American businessperson

Dhivya Suryadevara is an Indian-American executive and Co‑President at Fiserv. She is the former CEO of Optum Insight and Optum Financial, part of UnitedHealth Group. She also served as the chief financial officer of Stripe and spent 16 years at General Motors, where she ultimately served as chief financial officer.

==Early life and education==
Dhivya Suryadevara was born in a Telugu family in Chennai, India. She and her two sisters were raised by her mother, who worked in Syndicate Bank in Chennai.

Suryadevara studied in St John's Senior Secondary School in Mandaveli, Chennai. She did her bachelor's degree in commerce from the Ethiraj College for Women of the University of Madras.
She later went on to pursue Chartered Accountancy at the Institute of Chartered Accountants of India. She is also a chartered financial analyst, and has an MBA from Harvard Business School.

==Career==
Suryadevara started her career at PricewaterhouseCoopers while attending the University of Madras. She then interned at the World Bank in 2002 and went on to UBS as an investment banker. She joined General Motors in 2004. In 2013, she was appointed the CFO and chief investment officer of GM Asset Management. In 2015, she accepted a role as Vice President of Finance and Treasurer. In 2017, she became the first female chief financial officer at General Motors.

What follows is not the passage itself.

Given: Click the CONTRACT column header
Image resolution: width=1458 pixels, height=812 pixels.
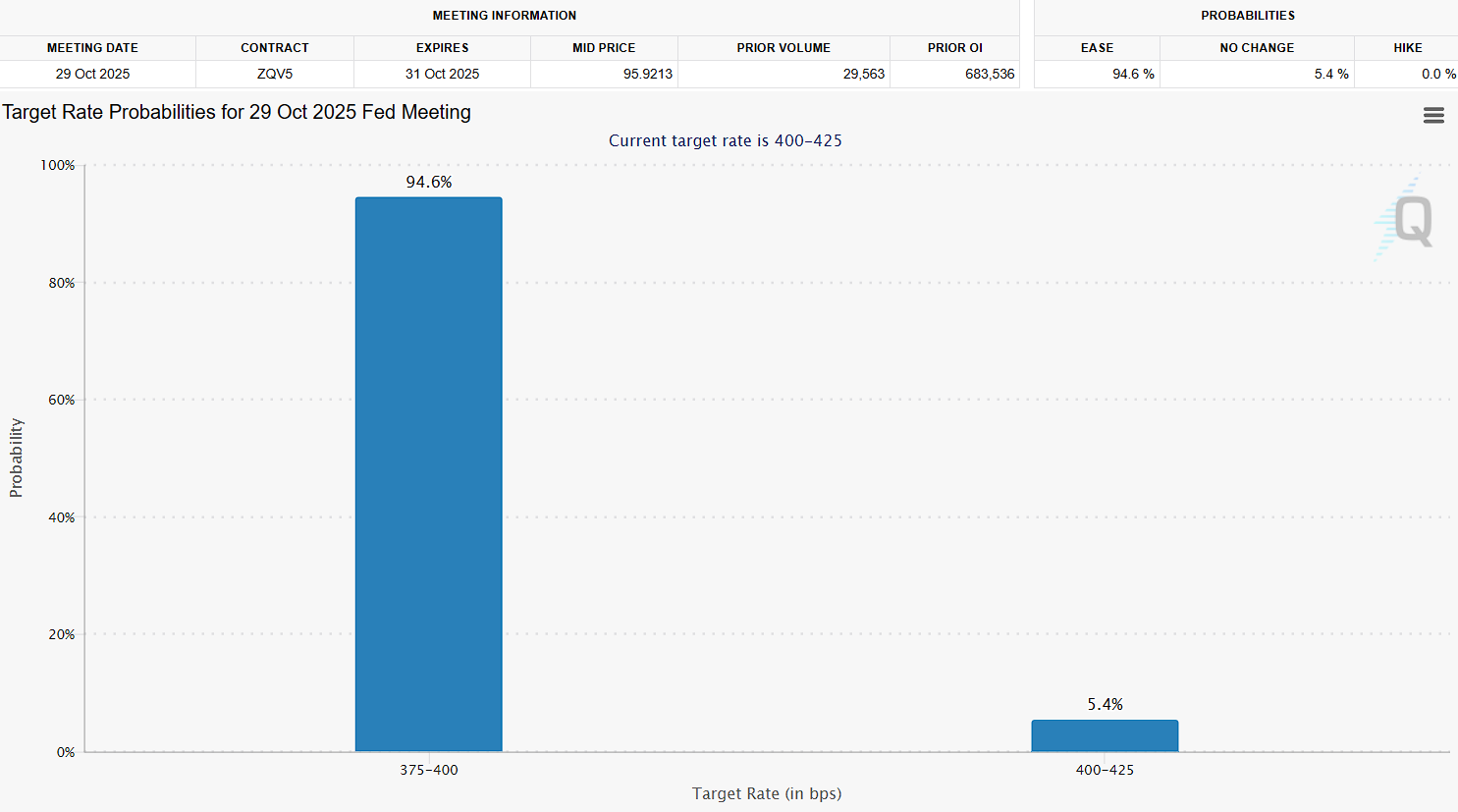Looking at the screenshot, I should click(275, 47).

On August 13, 2020, Suryadevara resigned her position as chief financial officer at General Motors to work as chief financial officer for e-commerce payments company, Stripe.

Suryadevara joined UnitedHealth Group in February of 2024 as Chief Executive Officer of Optum Financial and is a member of the UnitedHealth Group executive management team.

Suryadevara was named to Fortune's 40 Under 40 in 2015 and 2018.